Sei que a do Aeroporto da Portela fica a* 4,5 km*. 
A de Sacavém deverá ficar a cerca de *2 km*, o que se reflecte nos valores: muito parecidos com os meus.
Repare-se nos extremos, tanto nos de Inverno como nos de Verão.
Efeito da maior proximidade do Vale do Tejo.


----------



## belem (14 Out 2007 às 22:06)

Espantosa a amenidade de algumas estações ( mínimos absolutos).
Outras têm maior contraste, fazendo lembrar o leste do Mediterrâneo.
45,3 para Santarém e Rio Maior!


----------



## Daniel Vilão (14 Out 2007 às 22:12)

belem disse:


> Espantosa a amenidade de algumas estações ( mínimos absolutos).
> Outras têm maior contraste, fazendo lembrar o leste do Mediterrâneo.
> 45,3 para Santarém e Rio Maior!



Já discuti acerca da estação de Rio Maior com o *Fil* há uns tempos e parece que estamos de acordo que esse valor nos parece demasiado elevado, visto que Rio Maior é um sitio muito ventoso, elevado e fresco e isso seria muito estranho, ainda por cima para o período de referência em causa, que não é de grandes records em termos de máximas absolutas.
Na temperatura de Santarém já acredito.
A freguesia mais próxima de mim registou *-2,5 ºC* e* 42,5 ºC* de extremos durante esse período de referência, o que enaltece os valores da minha assinatura.
Não nos esqueçamos que depois disso já foi batido o record de temperatura mínima e máxima aqui pela região ! 
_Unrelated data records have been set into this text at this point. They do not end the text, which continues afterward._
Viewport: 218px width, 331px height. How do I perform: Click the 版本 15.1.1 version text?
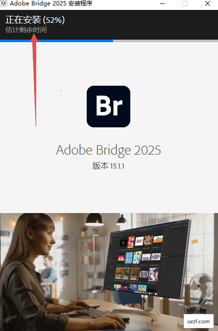click(109, 166)
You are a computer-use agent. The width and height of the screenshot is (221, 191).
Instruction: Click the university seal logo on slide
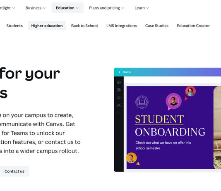[x=142, y=102]
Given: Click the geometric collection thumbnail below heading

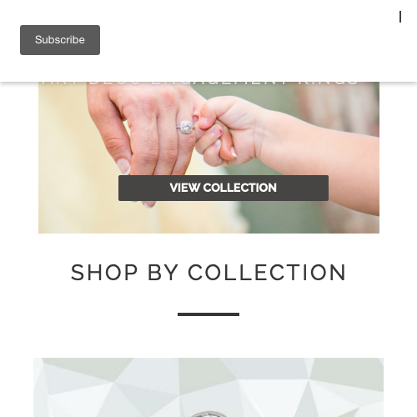Looking at the screenshot, I should point(209,387).
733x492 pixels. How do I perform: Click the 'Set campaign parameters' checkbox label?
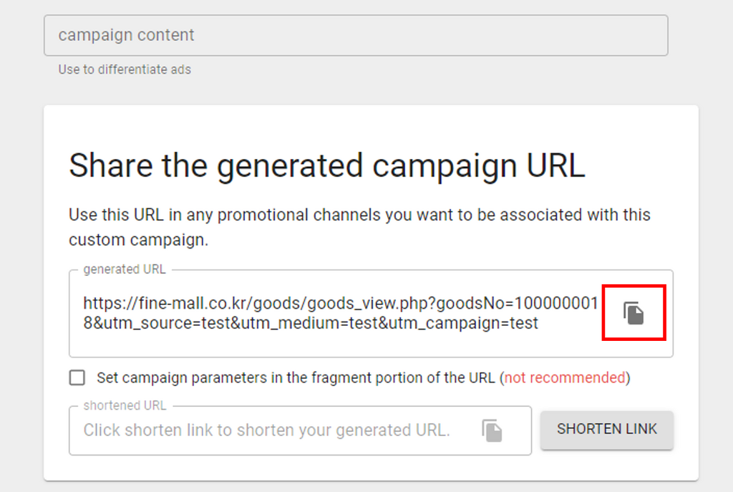point(363,377)
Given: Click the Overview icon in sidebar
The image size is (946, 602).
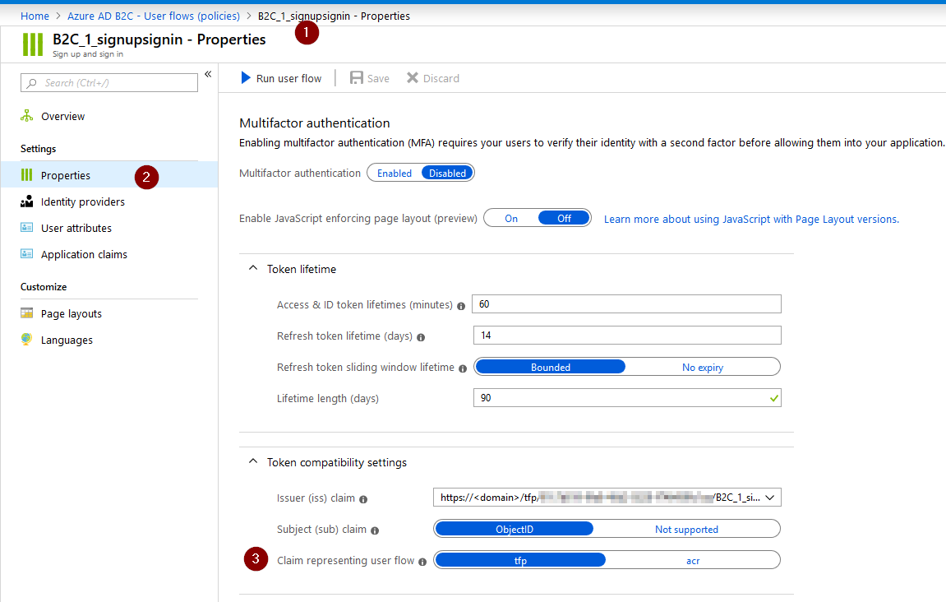Looking at the screenshot, I should pos(27,116).
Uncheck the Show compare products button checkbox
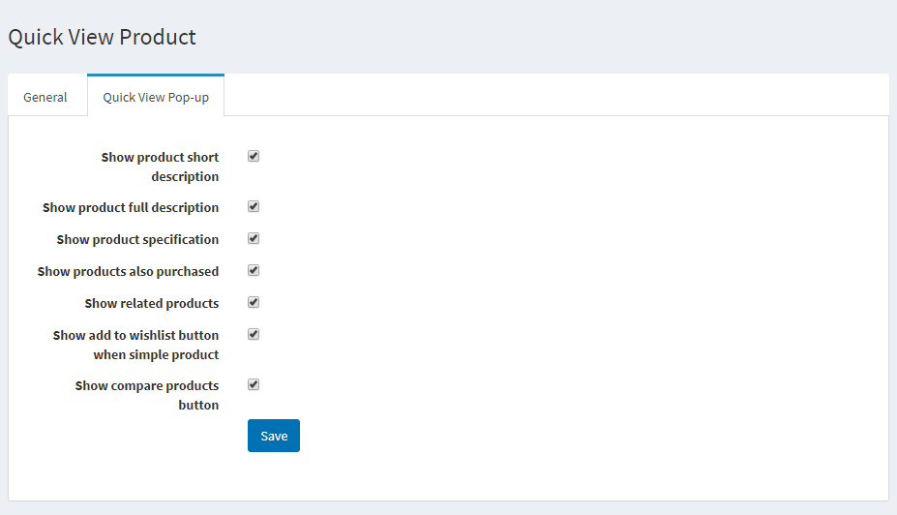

De qualquer forma, estes registos são uma preciosidade !


----------



## belem (14 Out 2007 às 22:23)

Daniel_Vilao disse:


> Já discuti acerca da estação de Rio Maior com o *Fil* há uns tempos e parece que estamos de acordo que esse valor nos parece demasiado elevado, visto que Rio Maior é um sitio muito ventoso, elevado e fresco e isso seria muito estranho, ainda por cima para o período de referência em causa, que não é de grandes records em termos de máximas absolutas.
> Na temperatura de Santarém já acredito.
> A freguesia mais próxima de mim registou *-2,5 ºC* e* 42,5 ºC* de extremos durante esse período de referência, o que enaltece os valores da minha assinatura.
> Não nos esqueçamos que depois disso já foi batido o record de temperatura mínima e máxima aqui pela região !
> ...



Pois é, não sei...  Setúbal por exemplo é junto ao mar e chegou aos 45...Às vezes em dias de calmaria, locais inesperados atingem bons valores.
Mas de resto não me posso pronunciar. 
Estamos a falar de cidades que em termos nacionais, não são nada de especial em termos de calor estival, mas de qualquer forma, 45 é um bom valor, fazendo antever, o enorme potencial de outros locais mais quentes.
Esse recorde de Moscavide foi medido por ti ou por uma estação local?


----------



## Daniel Vilão (14 Out 2007 às 22:30)

belem disse:


> Pois é, não sei...  Setúbal por exemplo é junto ao mar e chegou aos 45...Às vezes em dias de calmaria, locais inesperados atingem bons valores.
> Mas de resto não me posso pronunciar.
> Estamos a falar de cidades que em termos nacionais, não são nada de especial em termos de calor estival, mas de qualquer forma, 45 é um bom valor, fazendo antever, o enorme potencial de outros locais mais quentes.
> Esse recorde de Moscavide foi medido por ti ou por uma estação local?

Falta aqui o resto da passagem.